Brent jumped to USD 81.4/b this morning, the highest since mid-January, but then quickly fell back to a current price of USD 78.2/b which is only up 1.5% versus the close on Friday. As such the market is pricing a fairly low probability that Iran will actually close the Strait of Hormuz. Probably because it will hurt Iranian oil exports as well as the global oil market.

It was however all smoke and mirrors. Deception. The US attacked Iran on Saturday. The attack involved 125 warplanes, submarines and surface warships and 14 bunker buster bombs were dropped on Iranian nuclear sites including Fordow, Natanz and Isfahan. In response the Iranian Parliament voted in support of closing the Strait of Hormuz where some 17 mb of crude and products is transported to the global market every day plus significant volumes of LNG. This is however merely an advise to the Supreme leader Ayatollah Ali Khamenei and the Supreme National Security Council which sits with the final and actual decision.

No supply of oil is lost yet. It is about the risk of Iran closing the Strait of Hormuz or not. So far not a single drop of oil supply has been lost to the global market. The price at the moment is all about the assessed risk of loss of supply. Will Iran choose to choke of the Strait of Hormuz or not? That is the big question. It would be painful for US consumers, for Donald Trump’s voter base, for the global economy but also for Iran and its population which relies on oil exports and income from selling oil out of that Strait as well. As such it is not a no-brainer choice for Iran to close the Strait for oil exports. And looking at the il price this morning it is clear that the oil market doesn’t assign a very high probability of it happening. It is however probably well within the capability of Iran to close the Strait off with rockets, mines, air-drones and possibly sea-drones.

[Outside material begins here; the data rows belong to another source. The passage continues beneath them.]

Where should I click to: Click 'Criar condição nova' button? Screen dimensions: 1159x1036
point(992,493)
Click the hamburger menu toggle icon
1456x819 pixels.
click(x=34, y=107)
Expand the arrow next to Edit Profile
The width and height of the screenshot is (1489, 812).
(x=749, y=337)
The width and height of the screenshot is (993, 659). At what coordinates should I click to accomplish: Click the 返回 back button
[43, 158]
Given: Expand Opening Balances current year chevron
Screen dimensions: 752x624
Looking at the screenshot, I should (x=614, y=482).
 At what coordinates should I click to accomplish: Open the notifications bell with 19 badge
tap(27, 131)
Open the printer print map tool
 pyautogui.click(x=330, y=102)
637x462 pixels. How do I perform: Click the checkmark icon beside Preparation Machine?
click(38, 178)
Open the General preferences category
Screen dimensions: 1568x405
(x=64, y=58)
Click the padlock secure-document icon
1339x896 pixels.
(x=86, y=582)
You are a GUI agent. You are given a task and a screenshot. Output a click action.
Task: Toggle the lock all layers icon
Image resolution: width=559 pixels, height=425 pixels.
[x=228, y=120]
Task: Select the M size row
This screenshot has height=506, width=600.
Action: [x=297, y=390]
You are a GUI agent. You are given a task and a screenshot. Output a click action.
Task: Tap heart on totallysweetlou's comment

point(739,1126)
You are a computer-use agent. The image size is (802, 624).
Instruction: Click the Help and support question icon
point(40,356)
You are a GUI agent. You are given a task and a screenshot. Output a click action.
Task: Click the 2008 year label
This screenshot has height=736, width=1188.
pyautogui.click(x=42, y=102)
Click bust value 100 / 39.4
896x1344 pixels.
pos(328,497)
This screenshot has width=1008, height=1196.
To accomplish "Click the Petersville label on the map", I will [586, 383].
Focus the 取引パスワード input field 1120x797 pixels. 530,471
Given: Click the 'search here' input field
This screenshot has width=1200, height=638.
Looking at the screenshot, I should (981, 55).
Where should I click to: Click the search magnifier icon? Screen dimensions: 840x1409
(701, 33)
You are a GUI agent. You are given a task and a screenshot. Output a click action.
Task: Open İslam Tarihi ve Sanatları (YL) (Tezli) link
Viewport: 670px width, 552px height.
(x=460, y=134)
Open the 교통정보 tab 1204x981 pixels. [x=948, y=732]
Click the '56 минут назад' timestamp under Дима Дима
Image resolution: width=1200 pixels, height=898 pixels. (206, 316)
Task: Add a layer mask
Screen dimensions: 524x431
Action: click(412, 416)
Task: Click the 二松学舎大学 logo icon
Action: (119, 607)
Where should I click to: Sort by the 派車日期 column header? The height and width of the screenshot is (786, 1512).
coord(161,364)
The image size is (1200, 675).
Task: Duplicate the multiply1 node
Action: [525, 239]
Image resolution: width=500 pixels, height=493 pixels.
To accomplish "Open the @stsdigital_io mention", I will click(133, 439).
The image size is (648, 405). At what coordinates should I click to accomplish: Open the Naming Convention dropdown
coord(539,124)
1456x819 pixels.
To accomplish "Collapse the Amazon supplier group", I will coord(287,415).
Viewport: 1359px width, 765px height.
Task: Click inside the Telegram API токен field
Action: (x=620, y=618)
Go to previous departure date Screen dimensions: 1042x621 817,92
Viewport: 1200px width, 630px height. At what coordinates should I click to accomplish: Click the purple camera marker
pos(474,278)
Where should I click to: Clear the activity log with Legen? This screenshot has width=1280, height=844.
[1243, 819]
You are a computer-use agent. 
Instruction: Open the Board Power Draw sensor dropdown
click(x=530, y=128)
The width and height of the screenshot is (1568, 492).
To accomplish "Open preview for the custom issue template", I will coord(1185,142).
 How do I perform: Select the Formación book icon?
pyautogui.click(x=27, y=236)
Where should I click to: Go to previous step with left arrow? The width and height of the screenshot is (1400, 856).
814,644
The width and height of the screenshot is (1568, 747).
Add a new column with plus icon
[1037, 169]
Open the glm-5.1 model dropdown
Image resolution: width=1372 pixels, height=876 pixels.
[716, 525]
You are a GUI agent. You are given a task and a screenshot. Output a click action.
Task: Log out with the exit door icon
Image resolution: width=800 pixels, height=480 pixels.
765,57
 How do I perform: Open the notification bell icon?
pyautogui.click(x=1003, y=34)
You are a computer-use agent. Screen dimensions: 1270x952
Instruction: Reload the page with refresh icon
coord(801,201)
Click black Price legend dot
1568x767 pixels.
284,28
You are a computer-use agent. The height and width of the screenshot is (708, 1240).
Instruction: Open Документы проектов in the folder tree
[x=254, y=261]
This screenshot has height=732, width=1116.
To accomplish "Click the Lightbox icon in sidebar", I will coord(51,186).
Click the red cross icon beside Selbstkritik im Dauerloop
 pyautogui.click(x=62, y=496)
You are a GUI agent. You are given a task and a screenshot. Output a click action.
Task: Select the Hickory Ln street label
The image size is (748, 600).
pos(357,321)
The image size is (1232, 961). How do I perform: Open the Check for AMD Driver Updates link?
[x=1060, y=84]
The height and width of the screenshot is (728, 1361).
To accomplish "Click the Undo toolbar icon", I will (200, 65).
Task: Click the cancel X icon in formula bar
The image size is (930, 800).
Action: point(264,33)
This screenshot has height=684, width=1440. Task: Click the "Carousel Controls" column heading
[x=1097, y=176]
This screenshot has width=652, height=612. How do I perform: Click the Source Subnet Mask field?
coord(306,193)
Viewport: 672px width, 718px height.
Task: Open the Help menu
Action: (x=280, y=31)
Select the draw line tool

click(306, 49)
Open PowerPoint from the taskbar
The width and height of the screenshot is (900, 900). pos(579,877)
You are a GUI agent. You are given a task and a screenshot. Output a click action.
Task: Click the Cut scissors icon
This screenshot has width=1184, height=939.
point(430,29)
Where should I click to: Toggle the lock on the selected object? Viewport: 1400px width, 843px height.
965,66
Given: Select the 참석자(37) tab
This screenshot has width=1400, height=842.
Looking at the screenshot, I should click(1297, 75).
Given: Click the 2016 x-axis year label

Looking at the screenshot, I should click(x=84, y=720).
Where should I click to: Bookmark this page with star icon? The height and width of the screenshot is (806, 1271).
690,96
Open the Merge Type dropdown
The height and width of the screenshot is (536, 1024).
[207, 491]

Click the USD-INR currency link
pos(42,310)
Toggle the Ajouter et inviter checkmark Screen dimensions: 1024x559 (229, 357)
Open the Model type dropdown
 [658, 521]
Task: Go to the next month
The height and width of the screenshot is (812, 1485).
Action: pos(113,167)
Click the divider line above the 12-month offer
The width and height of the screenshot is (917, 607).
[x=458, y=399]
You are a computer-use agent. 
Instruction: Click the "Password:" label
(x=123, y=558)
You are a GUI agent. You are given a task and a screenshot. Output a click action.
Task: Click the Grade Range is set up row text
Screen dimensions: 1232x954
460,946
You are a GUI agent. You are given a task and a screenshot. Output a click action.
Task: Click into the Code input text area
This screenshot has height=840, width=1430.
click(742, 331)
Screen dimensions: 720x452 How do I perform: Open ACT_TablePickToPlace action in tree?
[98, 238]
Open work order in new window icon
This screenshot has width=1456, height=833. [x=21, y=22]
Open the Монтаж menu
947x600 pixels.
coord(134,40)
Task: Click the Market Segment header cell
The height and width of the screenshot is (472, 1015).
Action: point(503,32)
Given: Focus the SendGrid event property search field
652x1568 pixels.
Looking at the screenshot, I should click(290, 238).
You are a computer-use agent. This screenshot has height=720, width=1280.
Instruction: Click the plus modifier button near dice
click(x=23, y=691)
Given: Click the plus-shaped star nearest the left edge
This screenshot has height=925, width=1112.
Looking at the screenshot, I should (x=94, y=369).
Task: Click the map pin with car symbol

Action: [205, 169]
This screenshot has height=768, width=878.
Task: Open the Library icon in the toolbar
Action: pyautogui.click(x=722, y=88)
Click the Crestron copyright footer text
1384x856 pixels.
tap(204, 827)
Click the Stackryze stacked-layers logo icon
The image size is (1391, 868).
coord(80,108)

Just look at how Ukraine has been able to control and damage the Russian Black Sea fleet.

What to do about the highly enriched uranium which has gone missing? While the US and Israel can celebrate their destruction of Iranian nuclear facilities they are also scratching their heads over what to do with the lost Iranian nuclear material. Iran had 408 kg of highly enriched uranium (IAEA). Almost weapons grade. Enough for some 10 nuclear warheads. It seems to have been transported out of Fordow before the attack this weekend. 

The market is still on edge. USD 80-something/b seems sensible while we wait. The oil market reaction to this weekend’s events is very muted so far. The market is still on edge awaiting what Iran will do. Because Iran will do something. But what and when? An oil price of 80-something seems like a sensible level until something do happen.